ECLI:NL:HR:2019:2005
Hoge Raad
- Cassatie
- Rechtspraak.nl
Cassatie over de belastingheffing van nabetaald salaris en de definitie van rentedragend worden
In deze zaak heeft de Hoge Raad op 20 december 2019 uitspraak gedaan in een cassatieprocedure die was aangespannen door [X] te [Z] (hierna: belanghebbende) tegen de Staatssecretaris van Financiën. De zaak betreft de belastingheffing over een nabetaald salaris dat belanghebbende in 2014 ontving na een civiele procedure tegen zijn voormalige werkgever. De Hoge Raad beoordeelde of de Inspecteur de nabetaling terecht in de heffing van inkomstenbelasting/premie volksverzekeringen had betrokken. Belanghebbende stelde dat de nabetaalde salarissen vóór 2014 rentedragend dan wel vorderbaar en inbaar waren geworden, zoals bedoeld in artikel 3.146, lid 1, Wet IB 2001.
Het Gerechtshof Amsterdam had eerder geoordeeld dat de nabetaling belastbaar was in 2014, omdat deze in dat jaar door belanghebbende was ontvangen. Het Hof oordeelde dat het verschuldigd worden van wettelijke rente niet kon worden begrepen onder het begrip ‘rentedragend geworden’ van inkomsten in de zin van de wet. De Hoge Raad bevestigde dit oordeel en stelde dat een vordering pas rentedragend is wanneer deze liquide is en blijft uitstaan onder het genot van rente. De Hoge Raad verklaarde het beroep in cassatie ongegrond en zag geen aanleiding voor een veroordeling in de proceskosten.

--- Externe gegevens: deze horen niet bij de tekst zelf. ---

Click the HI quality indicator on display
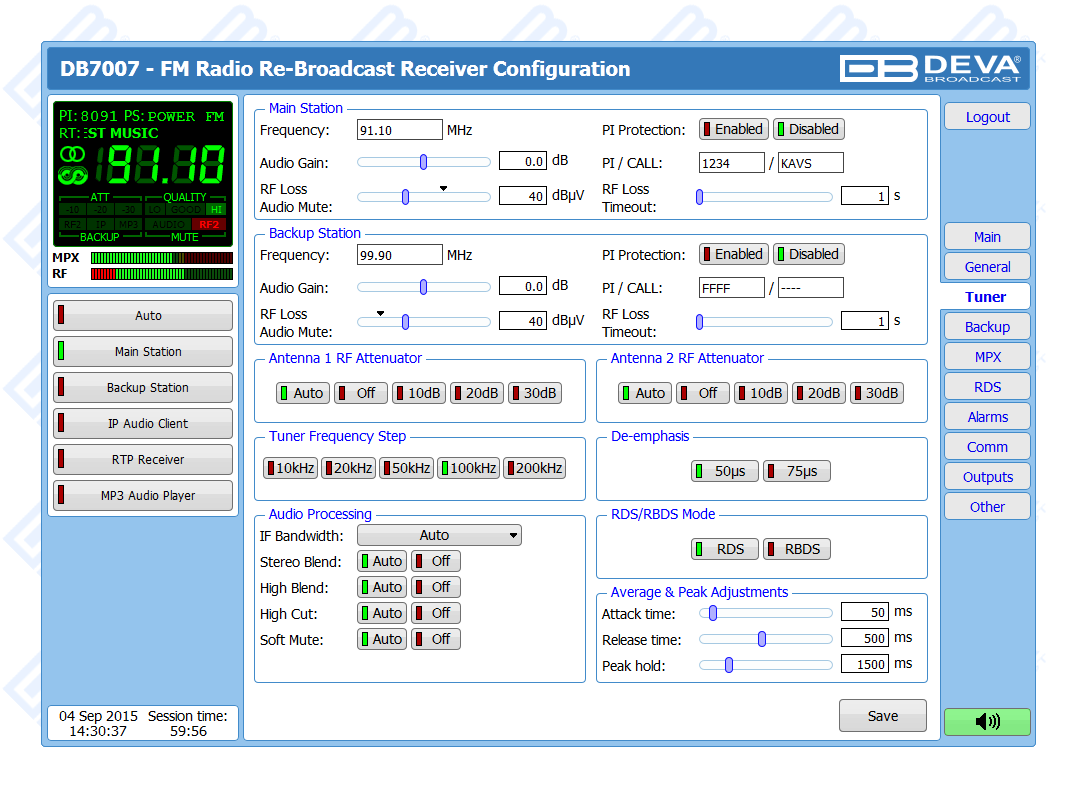The height and width of the screenshot is (788, 1077). pyautogui.click(x=216, y=209)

De uitspraak van de Hoge Raad is van belang voor de interpretatie van de belastingwetgeving met betrekking tot nabetaald salaris en de voorwaarden waaronder een vordering als rentedragend kan worden aangemerkt. De beslissing biedt duidelijkheid over de fiscale behandeling van nabetalingen en de relevante tijdstippen voor belastingheffing.